Passage given:

++++++++++++++++++++

AMD systems optionally support an MCA thresholding interrupt. The
interrupt should be used as another signal to trigger MCA polling. This
is similar to how the Intel Corrected Machine Check interrupt (CMCI) is
handled.

AMD MCA thresholding is managed using the MCA_MISC registers within an
MCA bank. The OS will need to modify the hardware error count field in
order to reset the threshold limit and rearm the interrupt. Management
of the MCA_MISC register should be done as a follow up to the basic MCA
polling flow. It should not be the main focus of the interrupt handler.

Furthermore, future systems will have the ability to send an MCA
thresholding interrupt to the OS even when the OS does not manage the
feature, i.e. MCA_MISC registers are Read-as-Zero/Locked.

++++++++++++++++++++

Source data:
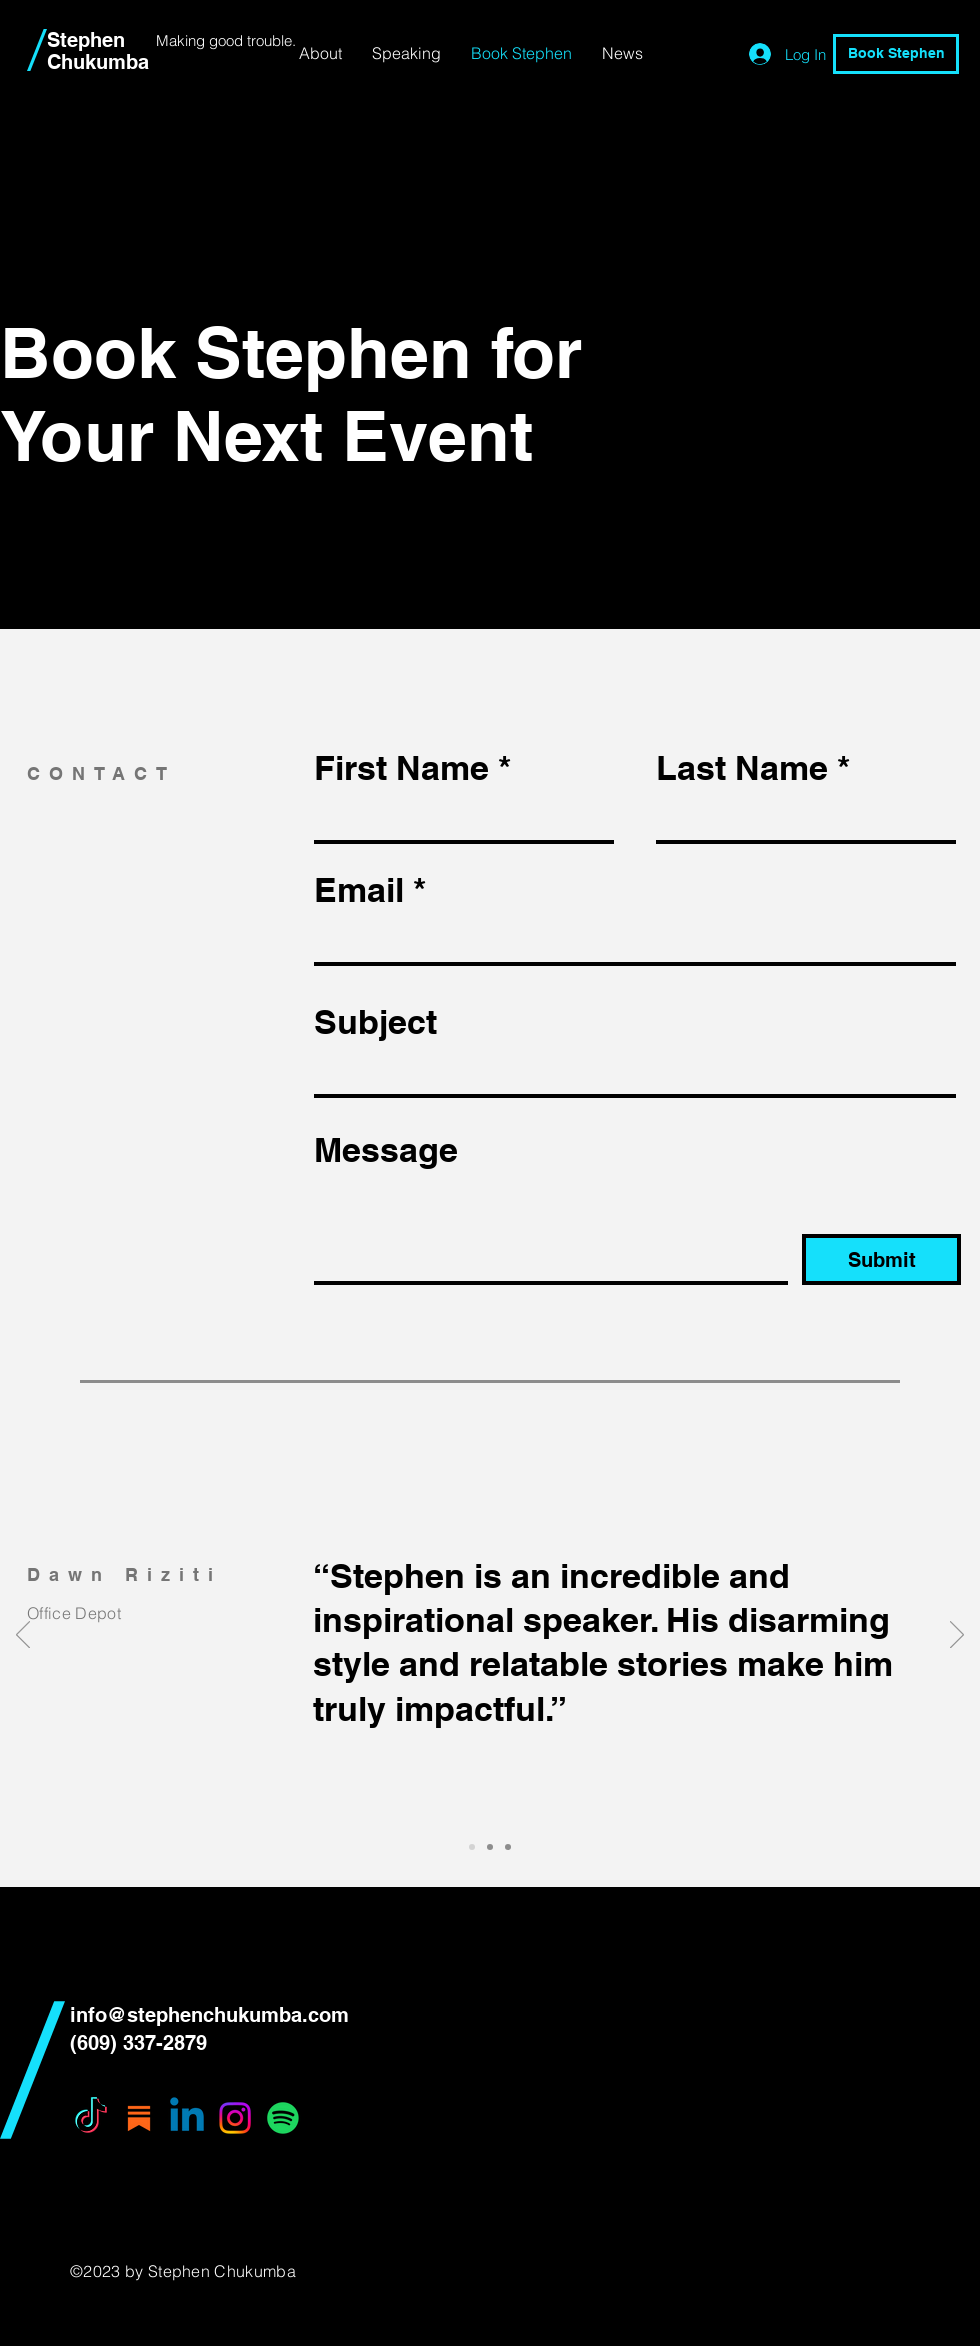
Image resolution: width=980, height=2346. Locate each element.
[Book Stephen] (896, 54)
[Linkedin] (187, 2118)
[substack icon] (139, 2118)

++++++++++++++++++++

Problem A: Revise the passage on AMD MCA thresholding from "AMD MCA thresholding" up to and including "registers are Read-as-Zero/Locked.", replacing "OS" with "operating system".
Problem B: According to the passage on AMD MCA thresholding, which registers are used to manage it?
Problem C: Proceed with the passage on AMD MCA thresholding from where it stops.

Task result A:
AMD MCA thresholding is managed using the MCA_MISC registers within an
MCA bank. The operating system will need to modify the hardware error count field in
order to reset the threshold limit and rearm the interrupt. Management
of the MCA_MISC register should be done as a follow up to the basic MCA
polling flow. It should not be the main focus of the interrupt handler.

Furthermore, future systems will have the ability to send an MCA
thresholding interrupt to the operating system even when the operating system does not manage the
feature, i.e. MCA_MISC registers are Read-as-Zero/Locked.

Task result B: The MCA_MISC registers within an MCA bank.

Task result C:
Call the common MCA polling function when handling the MCA thresholding
interrupt. This will allow the OS to find any valid errors whether or
not the MCA thresholding feature is OS-managed. Also, this allows the
common MCA polling options and kernel parameters to apply to AMD
systems.

Add a callback to the MCA polling function to check and reset any
threshold blocks that have reached their threshold limit.

Signed-off-by: Yazen Ghannam <[email protected]>
---
arch/x86/kernel/cpu/mce/amd.c | 54 +++++++++++++-----------------
arch/x86/kernel/cpu/mce/core.c | 8 +++++
arch/x86/kernel/cpu/mce/internal.h | 2 ++
3 files changed, 33 insertions(+), 31 deletions(-)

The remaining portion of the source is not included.